Tomemos como exemplo Bill Gates e a Microsoft. Se tudo o que Gates organizou desaparecesse, haveria dezenas de milhares de desempregados e milhões de computadores, tablets e telemóveis sem sistema operativo. Mal por mal, antes um Bil Gates com 80 mil milhões de dólares. Mas esta comparação é pouco realista. Compare-se o mercado do computador pessoal com o mercado de servidores na Internet, onde domina o software aberto, como o Apache e o Nginx (2), o que dá negócio a muitas empresas pequenas em serviços de instalação, formação e alojamento. Se isto tivesse substituído a gigantesca Microsoft, o Bill Gates estaria menos rico mas todos estaríamos melhor servidos. Haveria mais concorrência, menos fuga aos impostos, uma distribuição melhor das decisões e nunca teria existido o Windows Vista. A alternativa realista a estas super-empresas multinacionais não é um buraco negro. É um ecossistema económico saudável, e foi precisamente isso que levou o Supremo Tribunal dos EUA a fragmentar a Standard Oil em 1911 (3).

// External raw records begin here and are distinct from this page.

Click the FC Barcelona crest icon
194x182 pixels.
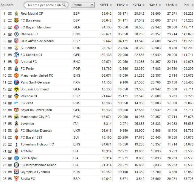[16, 20]
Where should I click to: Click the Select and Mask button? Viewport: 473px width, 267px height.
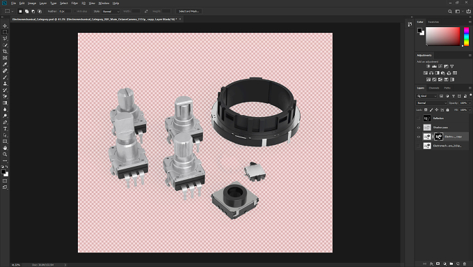click(x=189, y=11)
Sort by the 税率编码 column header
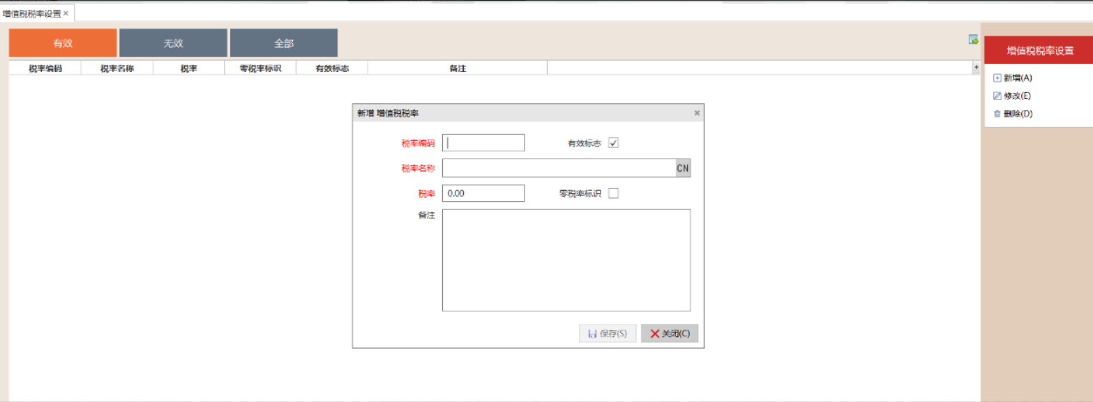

Mas o problema da concentração excessiva de riqueza não é meramente económico. É também um problema de concentração de poder. Há uns anos, a Gawker publicou um artigo revelando que Peter Thiel, um bilionário de Silicon Valley, é homossexual. Thiel dedicou-se a financiar secretamente processos em tribunal contra essa empresa até que, no ano passado, a Gawker acabou por falir. Mesmo que o modelo de negócio da Gawker seja questionável – uma espécie de Correio da Manhã – isto revela o enorme poder de quem tem muito dinheiro disponível para fazer o que quiser (4). Para dar uma ideia da escala, em 2017 Portugal precisa de vender cerca de quinze mil milhões de euros de dívida pública para manter os seus compromissos com os credores. Isso é um quinto da fortuna que Bill Gates tem à sua disposição. Teoricamente, se Bill Gates quisesse, com uma fracção do seu dinheiro podia manipular o mercado de dívida pública portuguesa e pôr-nos novamente a depender do FMI. Além das questões económicas de empregos e impostos, temos também de questionar se é sensato dar tanto poder a indivíduos.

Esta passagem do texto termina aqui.